------ EXTRACT PROVIDED

The analysis of relationships between
two variables is highly useful, and very well understood. As we have seen, there
are a plethora of models that can be applied in such instances. These emphasize
different aspects of that relationship and provide us with the ability to test
quite detailed and specific hypotheses. But the world is complex and, in most
cases, we are interested in comparisons that can’t be captured adequately
using just two variables. Accordingly, analogues of the methods we’ve discussed
so far have been developed to analyze relations between suites of variables.
Because these suites are composed of multiple variables—as opposed to pairs
of variables—the family of methods we’re now going to discuss are
useful for ‘multiple variable’ or ‘multivariate’ analysis
(Fig. 1).

| Figure
1. Geometric concepts of bivariate (A) and multivariate (B) datasets.

------------
------ GIVEN INFORMATION

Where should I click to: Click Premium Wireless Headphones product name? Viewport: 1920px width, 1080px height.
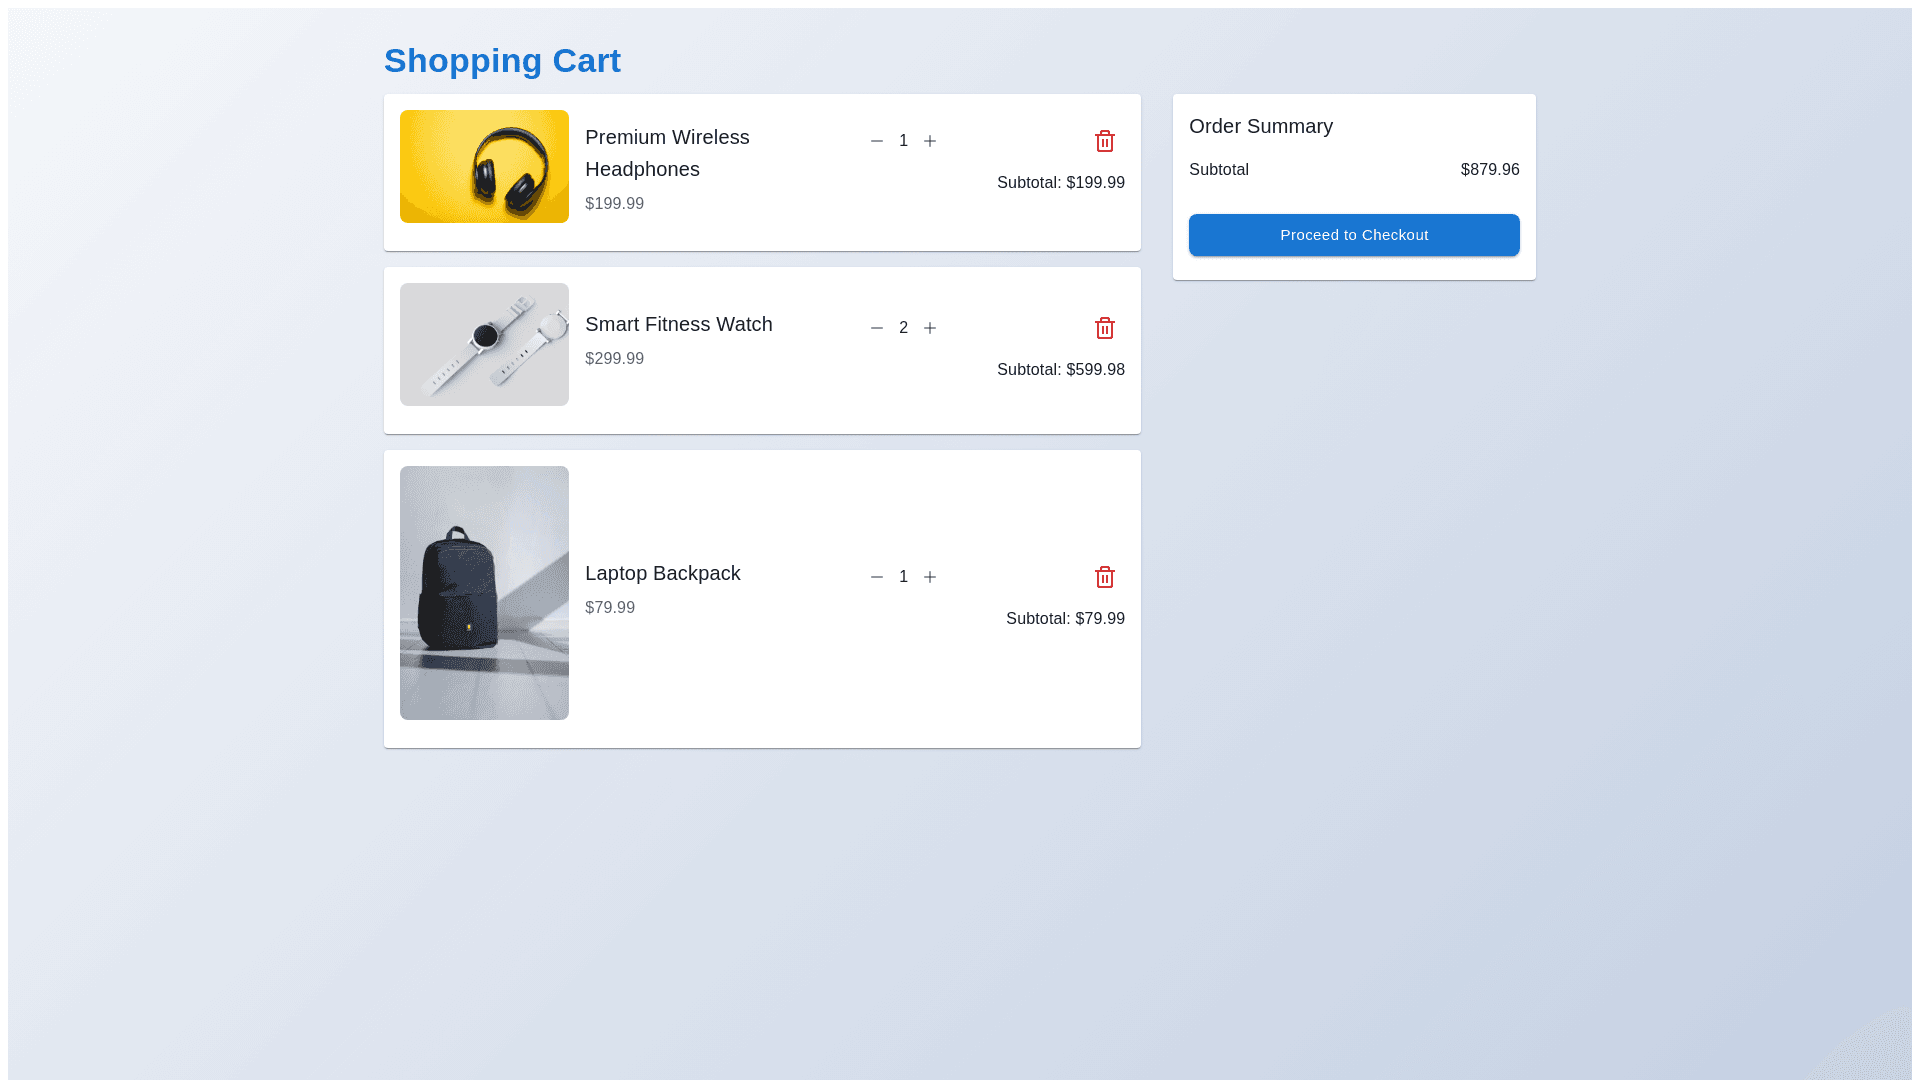click(667, 153)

------------

■ PROBLEM DESCRIPTION:
Reproduce verbatim everything in the passage on multivariate analysis from "Because these suites" down to "multivariate (B) datasets.". Answer from the passage on multivariate analysis alone, not from the listing.

■ PROBLEM SOLUTION:
Because these suites are composed of multiple variables—as opposed to pairs
of variables—the family of methods we’re now going to discuss are
useful for ‘multiple variable’ or ‘multivariate’ analysis
(Fig. 1).

| Figure
1. Geometric concepts of bivariate (A) and multivariate (B) datasets.